Le livre part d’une expérience très contemporaine, la douleur d’un amour qui se défait, pour la mettre en regard d’une passion ancienne, celle que Racine a transformée en tragédie. La narratrice ne se contente pas de commenter Bérénice : elle cherche dans la langue racinienne une forme d’intelligence de l’abandon. Ce déplacement donne au chagrin une portée littéraire sans le rendre abstrait. Les émotions individuelles deviennent ainsi une manière d’interroger la dépendance, le renoncement et les récits que l’on construit pour survivre à une séparation.

La construction repose sur l’alternance entre le cheminement de la narratrice dans le Paris actuel et le récit de la carrière de Racine. Cette double trajectoire évite généralement le simple parallèle scolaire, car les épisodes historiques éclairent progressivement les obsessions du présent. Le style est dense, précis, nourri de références, avec des phrases qui privilégient l’analyse et la circulation des idées.

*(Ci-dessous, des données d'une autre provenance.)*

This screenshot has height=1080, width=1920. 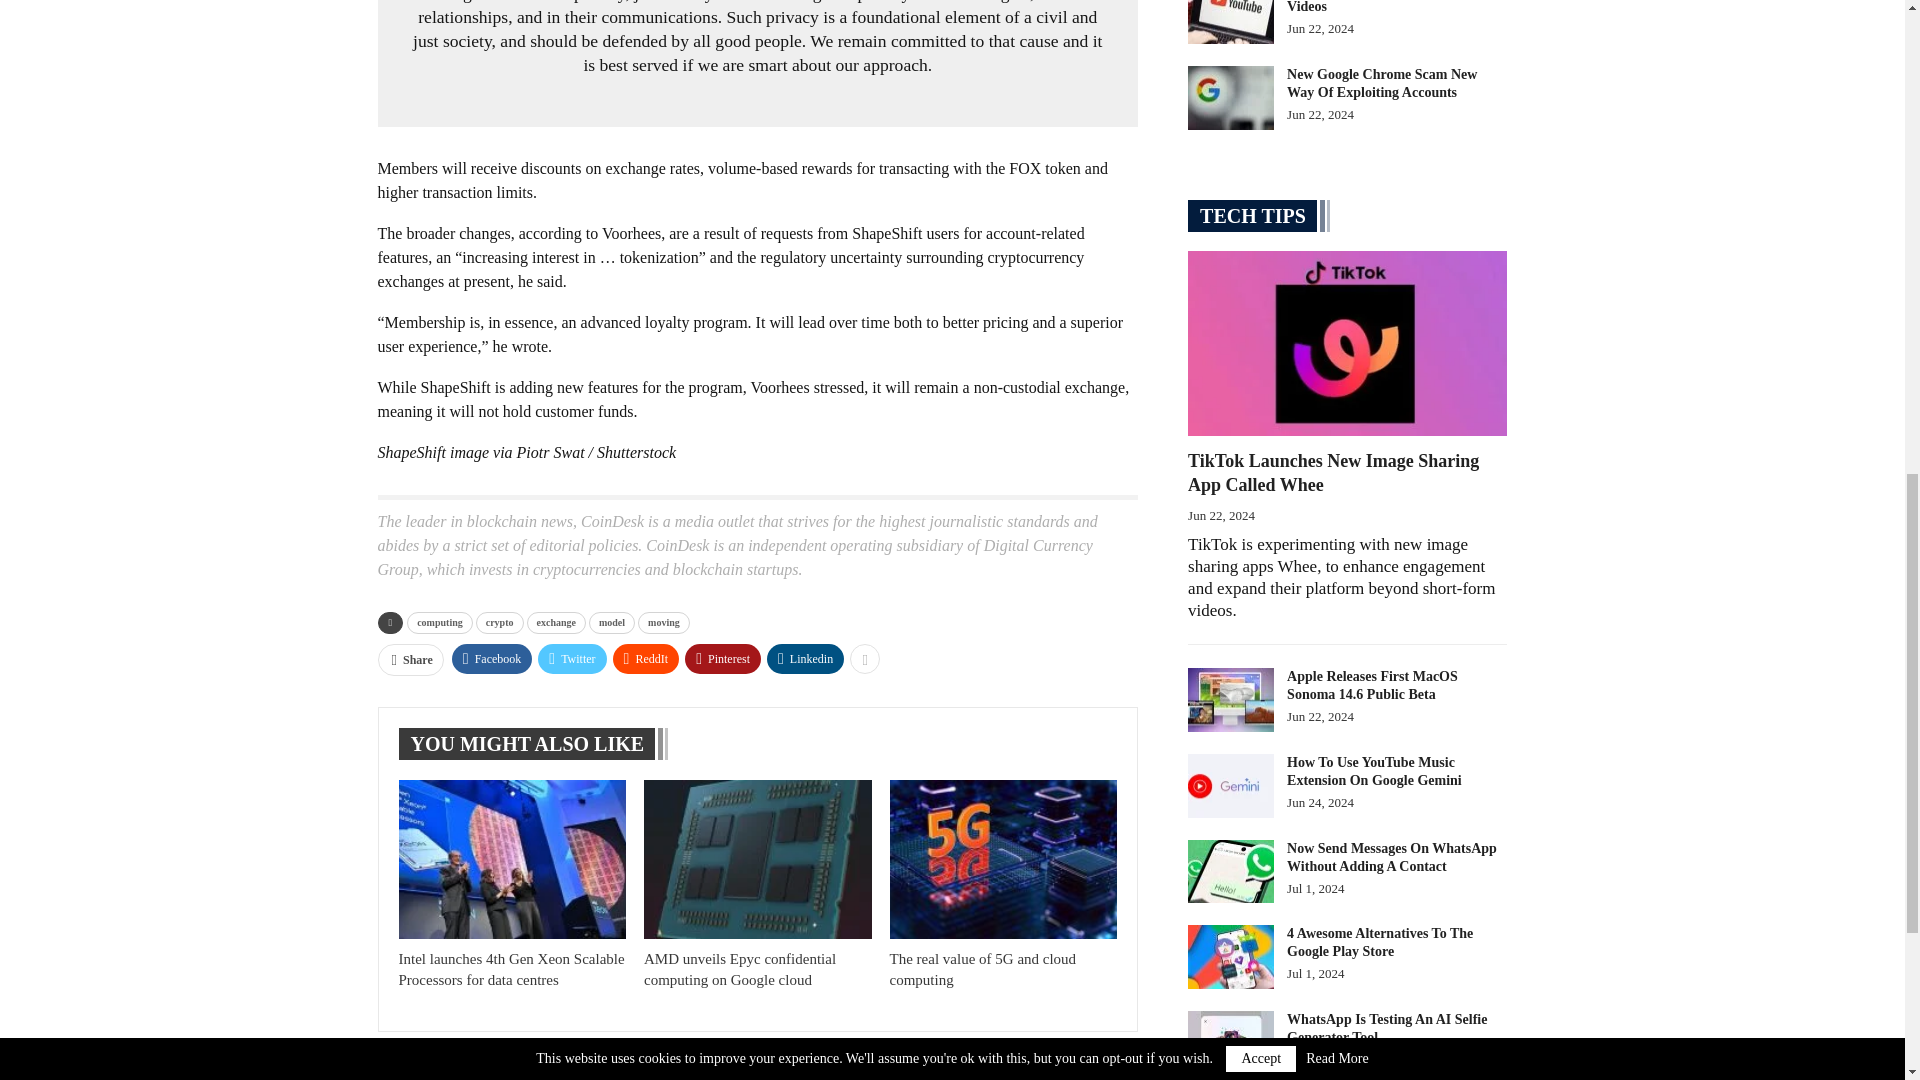 I want to click on model, so click(x=612, y=622).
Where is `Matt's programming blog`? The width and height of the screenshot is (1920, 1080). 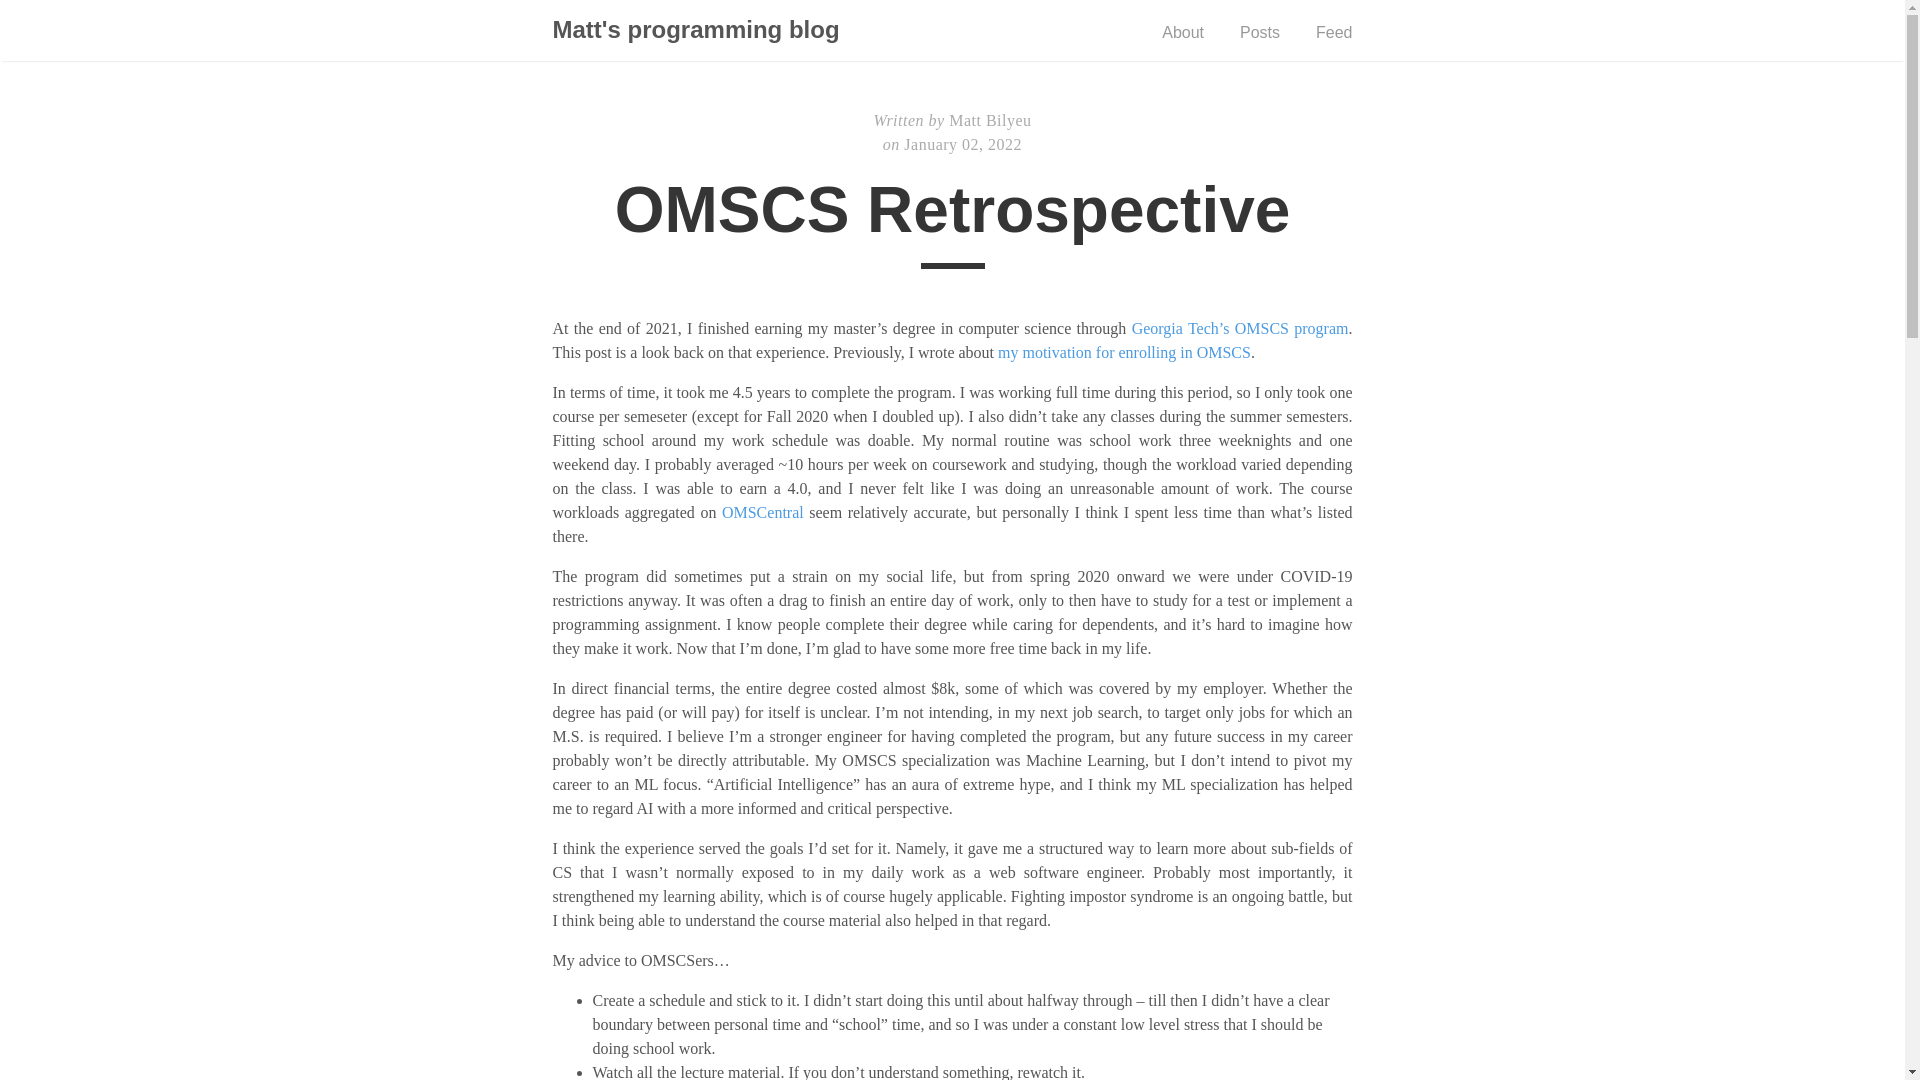
Matt's programming blog is located at coordinates (697, 32).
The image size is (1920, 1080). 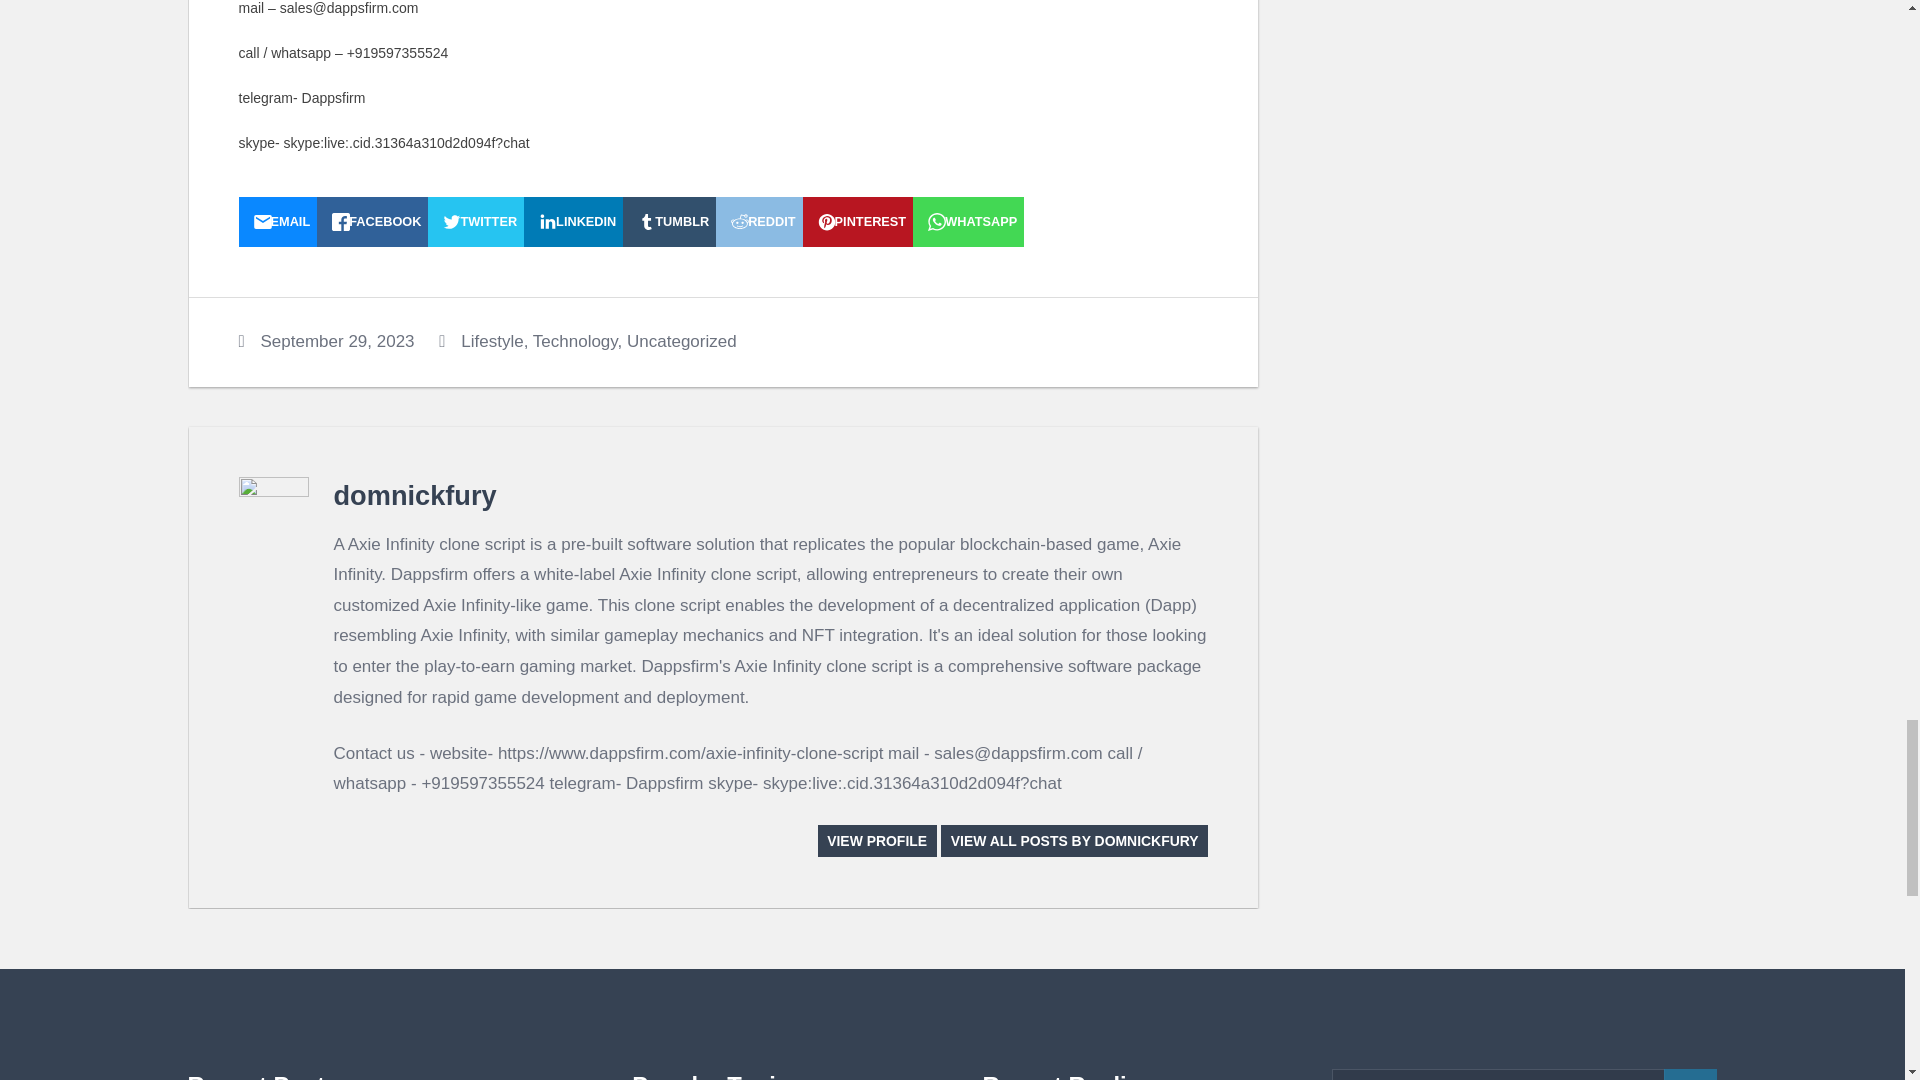 What do you see at coordinates (416, 494) in the screenshot?
I see `domnickfury` at bounding box center [416, 494].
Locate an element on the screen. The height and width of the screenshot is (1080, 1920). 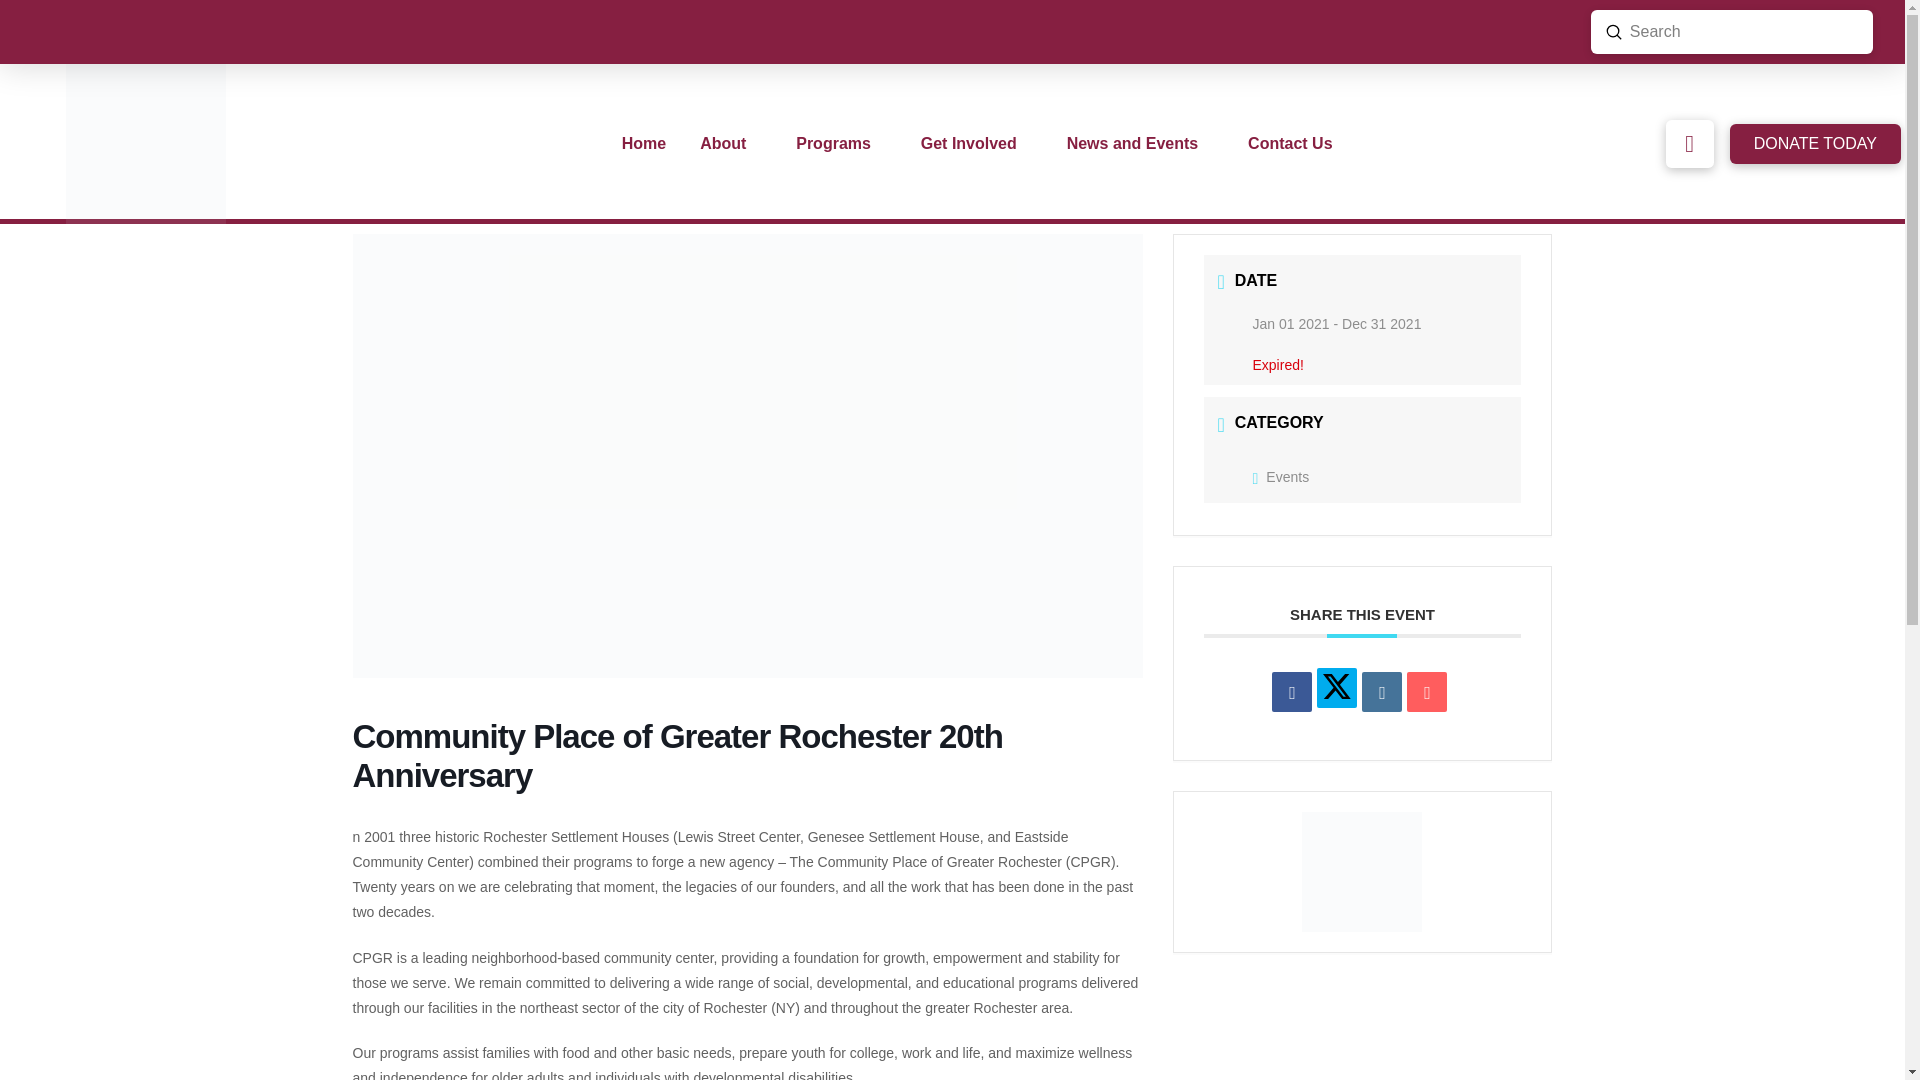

Cette exigence peut ralentir la lecture, mais elle correspond au projet du roman : faire sentir que la littérature n’illustre pas la douleur, elle lui donne une structure.

Nathalie Azoulai inscrit son livre dans une tradition française du roman d’idées, tout en conservant une forte tension romanesque autour de la rupture. Racine y apparaît à la fois comme un écrivain de cour, un homme pris dans des rapports de pouvoir et un observateur aigu des passions. Le roman ne transforme pas son œuvre en simple décor patrimonial : il s’intéresse à ce que ses tragédies continuent de produire chez une lectrice d’aujourd’hui. Cette articulation entre érudition, récit intime et réflexion sur la langue explique sa reconnaissance critique et son obtention du prix Médicis en 2015.

Pour qui

À lire si

  • Les lecteurs qui aiment les romans littéraires où une histoire d’amour sert de point de départ à une réflexion sur la langue et les œuvres classiques.
  • Les lecteurs intéressés par Racine, le théâtre du XVIIe siècle et les réinterprétations contemporaines du patrimoine littéraire.
  • Les lecteurs qui apprécient les récits de séparation traités par l’analyse, la mémoire et la mise en perspective historique plutôt que par l’action.

À éviter si

  • Les lecteurs qui recherchent une intrigue très mouvementée ou une narration exclusivement centrée sur une histoire d’amour risquent de trouver le livre trop méditatif.
  • Les lecteurs peu sensibles aux références classiques peuvent être arrêtés par la place importante accordée à Racine et à l’interprétation de ses textes.

Forces et limites

Ce qui fonctionne

  • Le parallèle entre une rupture contemporaine et l’univers de Racine produit une réflexion cohérente sur le désir, la perte et le renoncement.
  • La documentation historique nourrit le récit sans se limiter à une reconstitution de décor.
  • La prose précise et analytique donne une véritable épaisseur aux émotions de la narratrice.

Ce qui coince

  • La densité des références et des développements sur Racine peut parfois prendre le pas sur l’élan narratif.
  • La narratrice reste davantage un foyer de réflexion qu’un personnage construit par l’action, ce qui peut créer une certaine distance émotionnelle.

Fiche technique

Auteur
Nathalie Azoulai
Éditeur
Folio
Parution
2015
Format
Poche
Prix éditeur
9,50 €
ISBN
9782070794065

Par la rédaction de Livres et pensées.